1 Intanto giunsero all'altra riva del mare, nella regione dei Gerasèni. 2 Come scese dalla barca, gli venne incontro dai sepolcri un uomo posseduto da uno spirito immondo. 3 Egli aveva la sua dimora nei sepolcri e nessuno più riusciva a tenerlo legato neanche con catene, 4 perché più volte era stato legato con ceppi e catene, ma aveva sempre spezzato le catene e infranto i ceppi, e nessuno più riusciva a domarlo. 5 Continuamente, notte e giorno, tra i sepolcri e sui monti, gridava e si percuoteva con pietre. 6 Visto Gesù da lontano, accorse, gli si gettò ai piedi, 7 e urlando a gran voce disse: «Che hai tu in comune con me, Gesù, Figlio del Dio altissimo? Ti scongiuro, in nome di Dio, non tormentarmi!». 8 Gli diceva infatti: «Esci, spirito immondo, da quest'uomo!». 9 E gli domandò: «Come ti chiami?». «Mi chiamo Legione, gli rispose, perché siamo in molti». 10 E prese a scongiurarlo con insistenza perché non lo cacciasse fuori da quella regione. 11 Ora c'era là, sul monte, un numeroso branco di porci al pascolo. 12 E gli spiriti lo scongiurarono: «Mandaci da quei porci, perché entriamo in essi». 13 Glielo permise. E gli spiriti immondi uscirono ed entrarono nei porci e il branco si precipitò dal burrone nel mare; erano circa duemila e affogarono uno dopo l'altro nel mare. 14 I mandriani allora fuggirono, portarono la notizia in città e nella campagna e la gente si mosse a vedere che cosa fosse accaduto. 15 Giunti che furono da Gesù, videro l'indemoniato seduto, vestito e sano di mente, lui che era stato posseduto dalla Legione, ed ebbero paura. 16 Quelli che avevano visto tutto, spiegarono loro che cosa era accaduto all'indemoniato e il fatto dei porci. 17 Ed essi si misero a pregarlo di andarsene dal loro territorio. 18 Mentre risaliva nella barca, colui che era stato indemoniato lo pregava di permettergli di stare con lui. 19 Non glielo permise, ma gli disse: «Va' nella tua casa, dai tuoi, annunzia loro ciò che il Signore ti ha fatto e la misericordia che ti ha usato». 20 Egli se ne andò e si mise a proclamare per la Decàpoli ciò che Gesù gli aveva fatto, e tutti ne erano meravigliati.

Commento

L'azione missionaria di Gesù si sposta in territorio pagano, oltre il lago di Gennesaret. Qui gli viene incontro dai sepolcri un uomo indemoniato. I luoghi di sepoltura si trovavano fuori città e secondo la legge ebraica toccare un morto o una tomba rendeva impuri (Num 19,16); forse per questo lo spirito che affligge quest'uomo è definito "immondo". 

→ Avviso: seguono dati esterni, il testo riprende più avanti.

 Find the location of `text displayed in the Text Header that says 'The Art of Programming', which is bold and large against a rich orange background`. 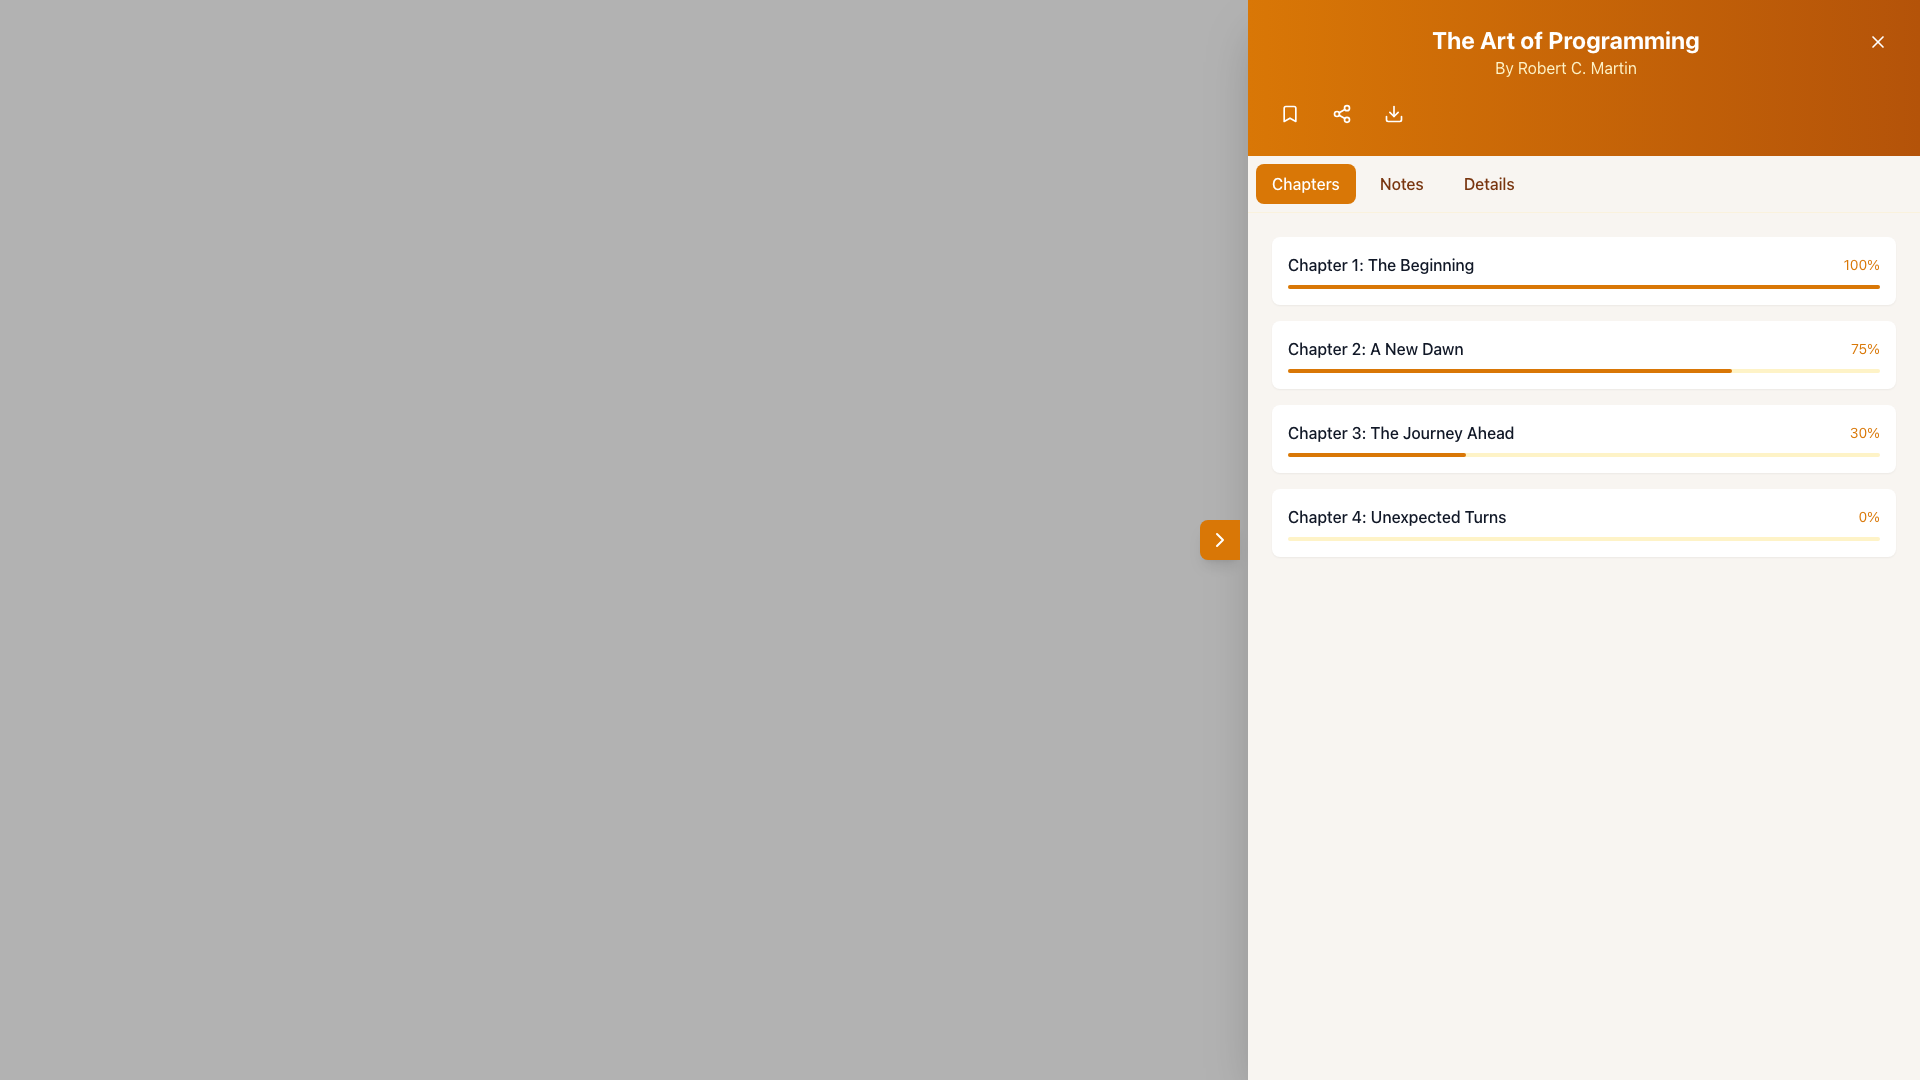

text displayed in the Text Header that says 'The Art of Programming', which is bold and large against a rich orange background is located at coordinates (1564, 39).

Gesù ha a che fare con una forma di possessione violenta; l'indemoniato Geraseno, ci dice Marco, ha spezzato più volte le catene e i ceppi con cui si è cercato di contenerlo e si ferisce percuotendosi con delle pietre. Se Dio cerca per le sue creature ogni bene vediamo qui la condizione dell'uomo quando è governato da Satana; questi lo separa dall'umano consorzio, lo fa abitare in terra di morte, tormenta la sua anima e ne sfigura l'immagine e somiglianza con Dio. 

Ma c'è una parte sana, un residuo di luce nel cuore dell'indemoniato geraseno, che il maligno non riesce ad oscurare con la sua tenerbra. L'incontro con Cristo suscita un momentaneo "risveglio" nella coscienza dell'indemoniato, che gli corre incontro e si getta ai suoi piedi, riconoscendone la sovranità.

L'autorità di Gesù si manifesta proprio nella capacità della sua parola di liberare l'uomo dallo spirito maligno, facendo spazio allo Spirito Santo. Che fra i due spiriti non vi sia nulla in comune è attestato dalle parole stesse dell'indemoniato: "Che hai tu in comune con me, Gesù, Figlio del Dio altissimo?" (v. 7). I demoni riconoscono la natura messianica di Gesù e ciò che chiedono è di poter continuare a esercitare la loro azione sia pur in un ambito circoscritto. Ma l'avvento del regno di Dio non lascia più spazio a Satana e alle sue potenze. 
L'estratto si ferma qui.